Building the Haisla-Kitimat relationship a big takeaway from resources forum

Learning how to move forward on relationship building between the District and the Haisla a big takeaway from resources forum.

In Phil Germuth’s first real excursion out of Kitimat in an official capacity, the mayor tackled affordable housing, pressed for information from liquefied natural gas (LNG) proponents, and took in a brief overview of the future of First Nations reconciliation.

Small stuff, really.

This took place in Prince George at the Premier’s Natural Resources Forum, which ran this week, and Germuth gave an almost exhausting list of important knowledge gleaned over just a few days.

A presentation on the topic of First Nation reconciliation was among Germuth’s highlights.

“One of the real things that came out of that was more than the federal government or the provincial government, it’s really municipal government’s that have to start that,” he said on the reconciliation process.

Germuth and Kitimat’s Chief Administrative Officer Ron Poole met with Haisla Nation Chief Councillor Ellis Ross during the event as well. Ross was there speaking on a panel about Aboriginal issues.

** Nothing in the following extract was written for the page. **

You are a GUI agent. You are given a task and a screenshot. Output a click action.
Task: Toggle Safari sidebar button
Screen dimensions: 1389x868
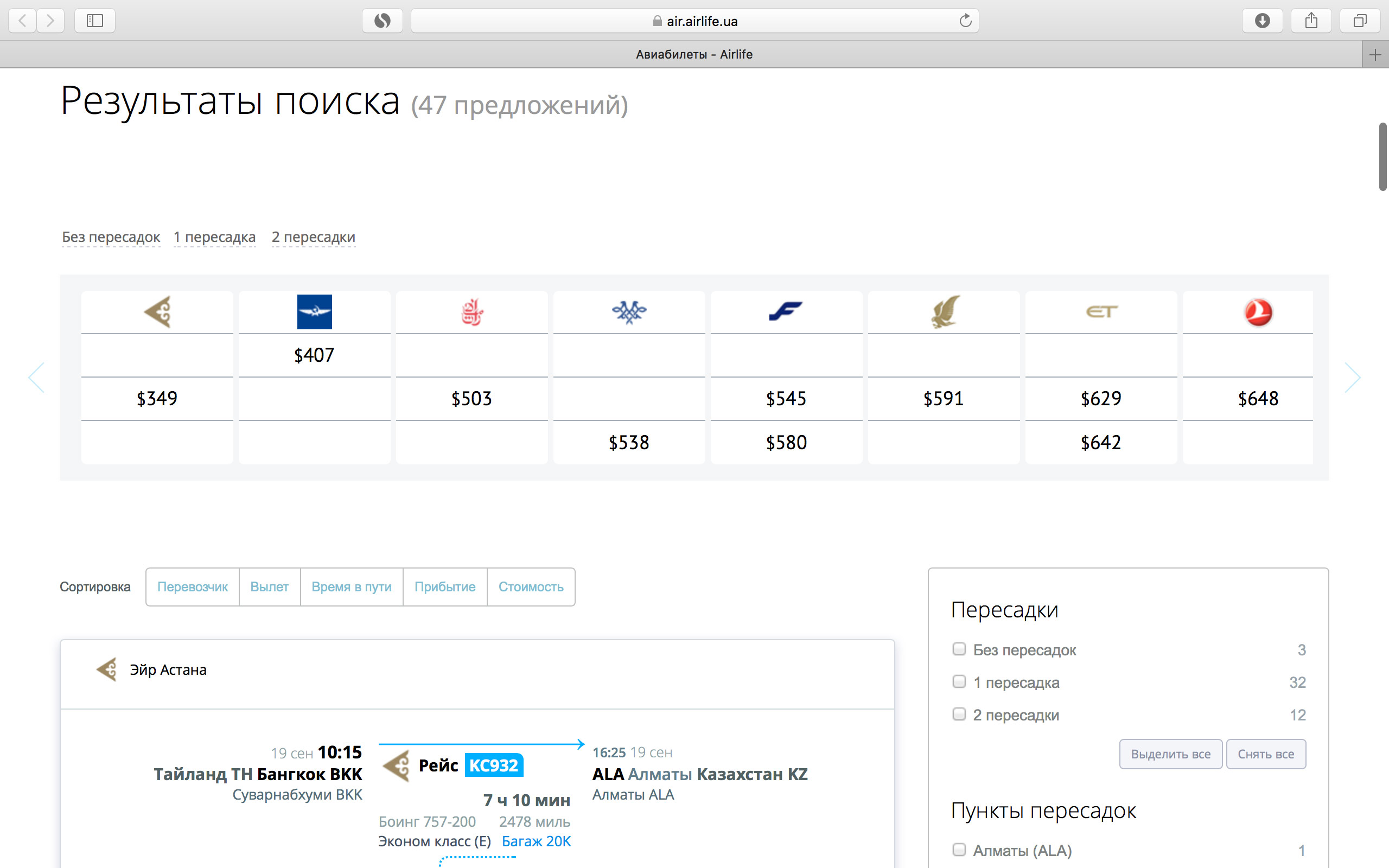coord(95,21)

Germuth is aware relationship building is not a quick process.

“It’s nothing that’s ever going to happen overnight. You have to build trust. Things have been done so wrong for so long, so it’s nothing you’re going to change overnight,” he said.

Ross told the Sentinel that he sees the early work beginning on rebuilding the relationship with the District of Kitimat but agrees it’s a long process.

He said over his term on council he’s seen a lot of success working with industries and the province directly but work with municipalities hasn’t materialized.

“I’ve heard that talk before from previous District of Kitimat councils,” he said. “It can’t just be a relationship built on words and talk. It’s got to have substance.”

However on the other issue of reconciliation being a responsibility of municipalities as well, Ross hasn’t seen that perspective before.

“To be honest I’ve never considered it that way, and that was the first time I’ve ever heard that type of statement,” he said.

The suggestion came from a speaker from the MacDonald-Laurier Institute. Ross said he highly respects the work from the Institute but was surprised.

“Nobody really knows what reconciliation means, there’s no definition, no real practice or policy around it,”  said Ross. “It’s one of those terms that gets thrown around a lot but when you ask someone exactly what it means…nobody knows.”

Beyond the topic of relationship building it was several packed days of networking and information for Kitimat’s mayor.

On the topic of LNG — it being a natural resources forum after all — Germuth said he did talk to representatives from several companies, sharing concern on the low price of oil, and talked to Chevron specifically about community murmur that there’s been little work done on the project lately.

The answer, he said, was the company had slowed down with the arrival of Woodside Petroleum taking on the stake from Apache, and that transition means time is required to re-organize, resulting in that slowdown in work.

As for the price of oil, the answer Germuth heard was projects are built for the long term, and not on the price of oil and any one time.

That’s the same message Poole took as well.

Poole said it had been six years since he went to this forum and it’s doubled in size in that time.

With LNG the topic he was most concerned with he said he enjoyed a minister’s take on the subject.

“[A] federal minister said it best, he said ‘LNG is like the Marsha Brady of the resource world. She has everything going for her.’” said Poole.“But what was good to hear, prevalent throughout [the forum]…was regardless of the oil prices, they still felt some of these projects were going.”

Forums like these help government’s like Kitimat keep in the loop on what could be coming in the near future, and in turn keeps them prepared.

“You always hear people say ‘oh, Kitimat doesn’t know what’s going to hit it.’” he said. “We actually do know what’s going to hit us and we know we’re going to be busy, and we know we’re going to be rushing, but I think in many senses there’s a lot that we’re doing right now trying to draw that picture as best as possible,” he said. “We’re trying to do the best we can.”